O diferimento aqui proposto pode (e deve) ser aplicado em todo o tipo de transação realizada no território nacional (intramunicipal, intermunicipal ou interestadual) e pode trazer inúmeras vantagens (inclusive quando comparado ao split payment [3]). 

Em primeiro lugar, como adiantado acima, alcança o mesmo efeito econômico do crédito vinculado ao pagamento, mas sem as discussões jurídicas relacionadas a esse modelo, tais como boa-fé do adquirente, impossibilidade de se conhecer/controlar a escrita fiscal de terceiros, guias de pagamento adulteradas etc. Assim, se o destinatário recolhe o imposto, toma o crédito; se não recolhe, não toma; se parcela, toma o crédito de maneira parcelada; se paga em data posterior ao vencimento, toma o crédito do principal (não da multa e juros). 

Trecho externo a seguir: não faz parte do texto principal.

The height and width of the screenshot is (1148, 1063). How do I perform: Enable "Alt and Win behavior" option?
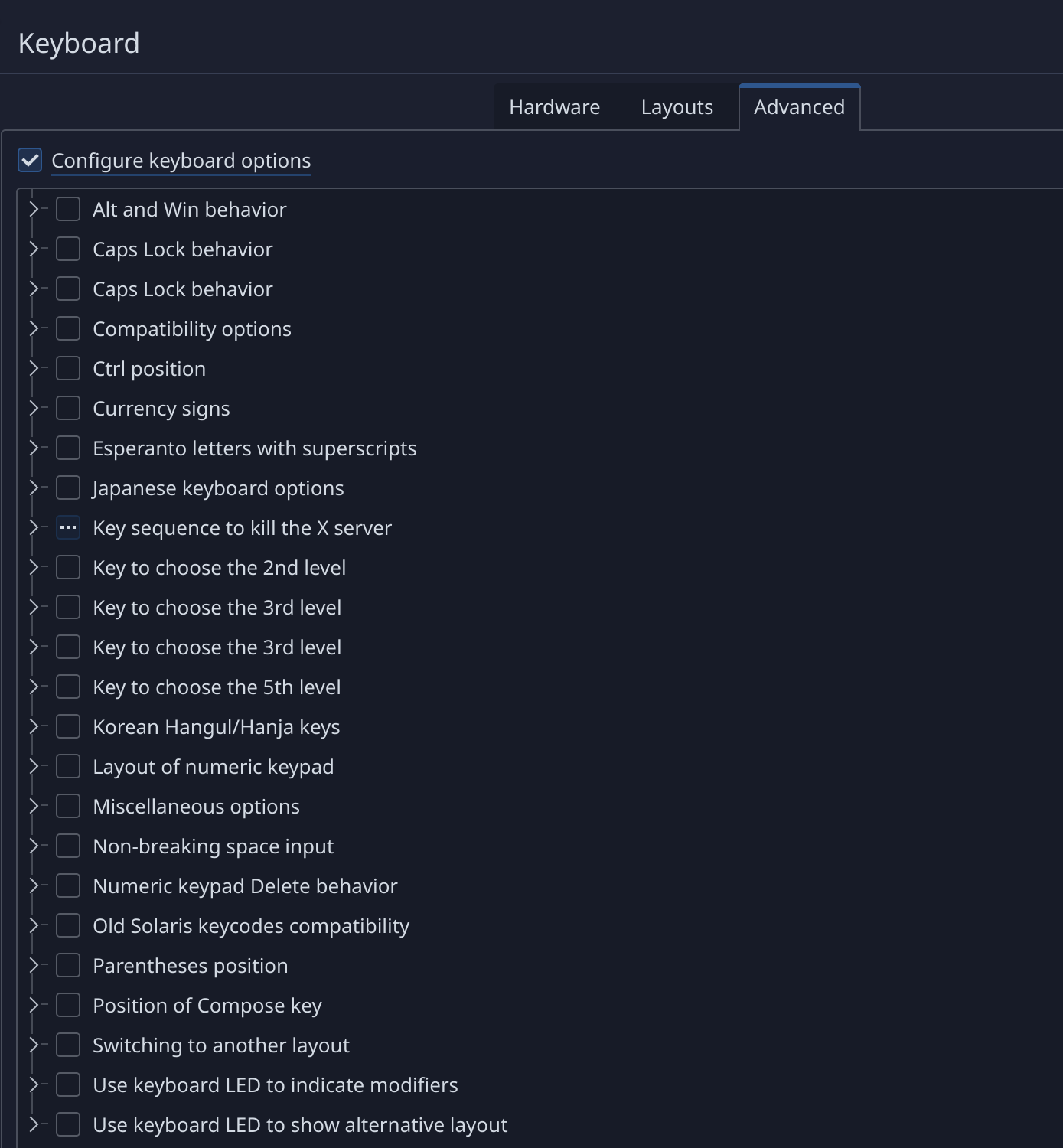click(x=68, y=209)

Além disso, o diferimento permite que se faça escolhas diferentes para situações diferentes. Ainda que a regra possa ser o diferimento, é possível estabelecer todas as situações em que ele não ocorrerá (e que, portanto, o imposto será pago pelo fornecedor), de acordo com a conveniência de fiscalização, como, por exemplo, as vendas a consumidores finais (não contribuintes do IBS), as vendas para empresas optantes pelo Simples Nacional (que, por não se creditarem, poderiam não ter interesse no recolhimento), as vendas realizadas por empresas públicas e sociedades de economia mista, vendas realizadas por empresas sediadas na Zona Franca de Manaus, dentre outras. 

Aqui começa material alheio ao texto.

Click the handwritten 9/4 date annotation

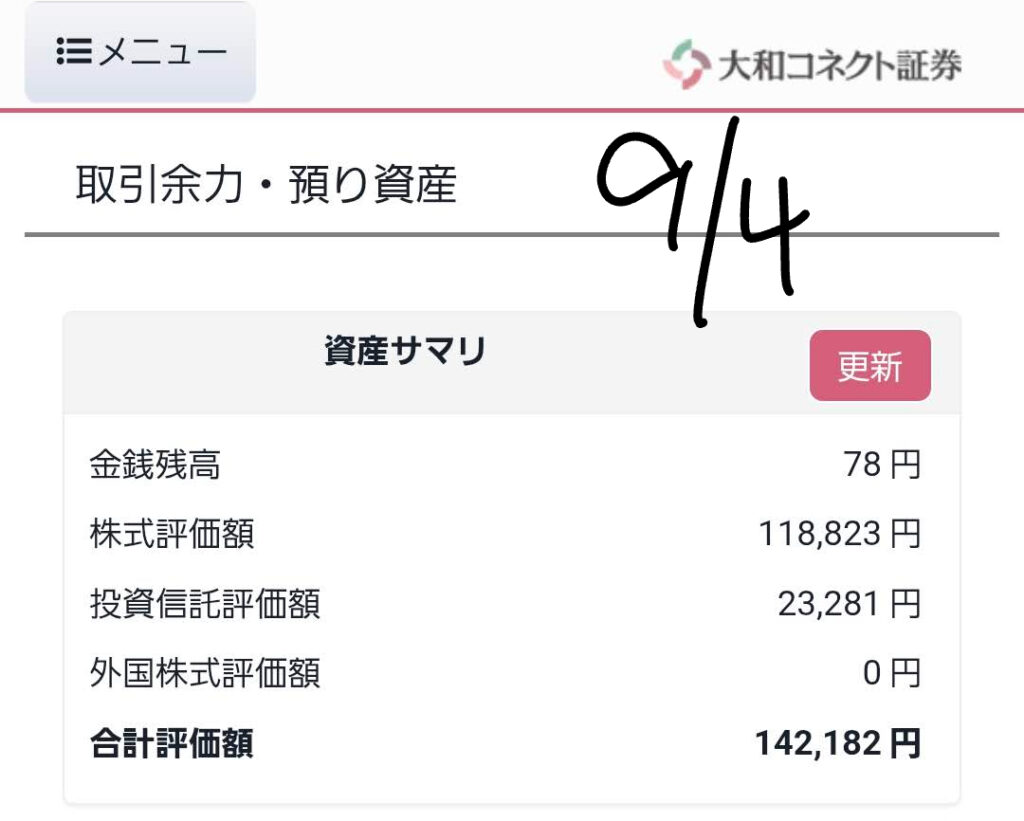[x=703, y=222]
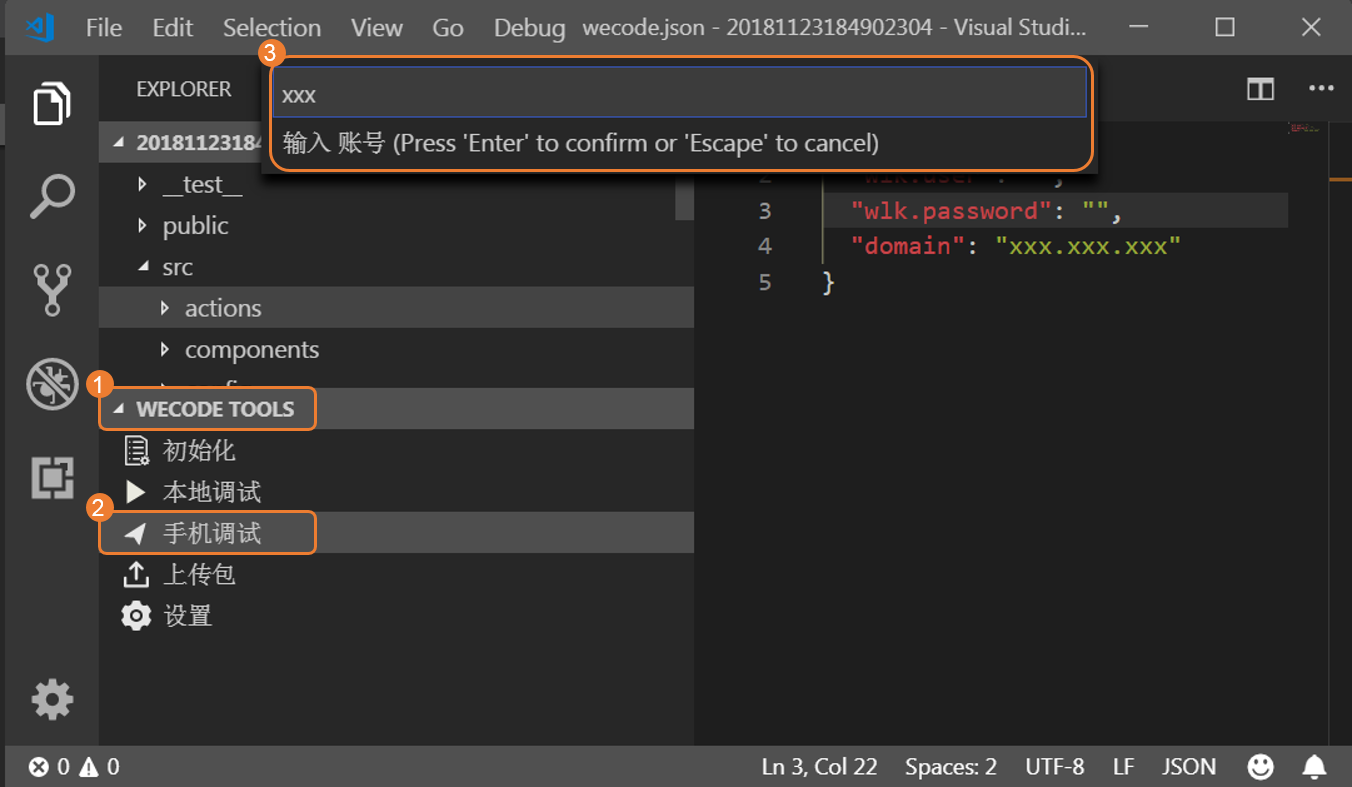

Da perspectiva da relação fisco-pagador de tributos, o diferimento também é mais vantajoso, pelas seguintes razões: 

a) Recolhimento do imposto pelo destinatário fortalece o princípio do destino: pensemos numa agroindústria localizada no município de Cascavel: ela terá de conhecer apenas as legislações e alíquotas de sua localidade (município e estado) e ficará responsável por pagar o IBS sobre 100% dos bens e serviços que adquirir, integralmente para o estado do Paraná e município de Cascavel (ou seja, os remetentes, localizados em diversos outros municípios do País não precisarão pagar qualquer tributo para Cascavel) [4];

b) Negociações em torno do imposto não pago no vencimento: caso o imposto não seja pago no vencimento, a agroindústria acima referida poderá negociar o pagamento junto às autoridades de sua localidade (ou seja, um remetente do Rio de Janeiro não precisará procurar autoridades paranaenses para conhecer as condições de parcelamento ou transação daquela cidade); e

c) Cobrança do imposto não pago no vencimento: o imposto não pago pela mesma agroindústria de Cascavel será cobrado, em Cascavel, e pelas procuradorias (municipal e estadual) locais [5].

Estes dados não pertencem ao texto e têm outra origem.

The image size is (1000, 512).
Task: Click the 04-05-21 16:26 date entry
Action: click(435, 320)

Como se pode notar, a adoção do diferimento poderia ajudar tanto os entes tributantes quanto os contribuintes, além de ser um mecanismo bastante conhecido pela doutrina e pela jurisprudência. Se é verdade que tributo bom é tributo velho, é de se crer que tanto as resistências quanto as discussões jurídicas em torno do diferimento tendem a ser muito menores que no novel split payment [6].


[1] Página 77 do documento disponível em https://www.camara.leg.br/proposicoesWeb/prop_mostrarintegra?codteor=2285113. 

[2] E penso que ele tende a ser maior que o verificado hoje pelo simples motivo de que teremos mais empresas interessadas no crédito. Hoje, prestadores de serviços (que pagam ISS) e empresas sujeitas ao regime cumulativo de PIS/Cofins não se creditam de tais tributos. 

[3] Embora a ideia seja boa, o fato é que o split payment tem aplicação muito limitada. Não apenas se mostra imprestável para transações em papel moeda como, mesmo nas transações bancárias ou via cartões, existe a possibilidade de o tributo vencer antes da liquidação financeira (pensemos em uma compra com prazo de pagamento de 90 dias ou mesmo numa compra parcelada). 

[4] Essa, aliás, é uma das grandes críticas das empresas de venda não presencial após a Emenda Constitucional (EC) 87/2015. Ao terem de conhecer as legislações de todos os estados destinatários (e são apenas 27, se comparados com o potencial problema em mais de 5.000 municípios), o ICMS se tornou muito mais complexo que antes da EC. 

[5] Evitando que empresas inadimplentes tenham de administrar processos nas mais diversas comarcas do país. 

[6] Com isso, talvez o split payment pudesse se limitar às operações realizadas por varejistas.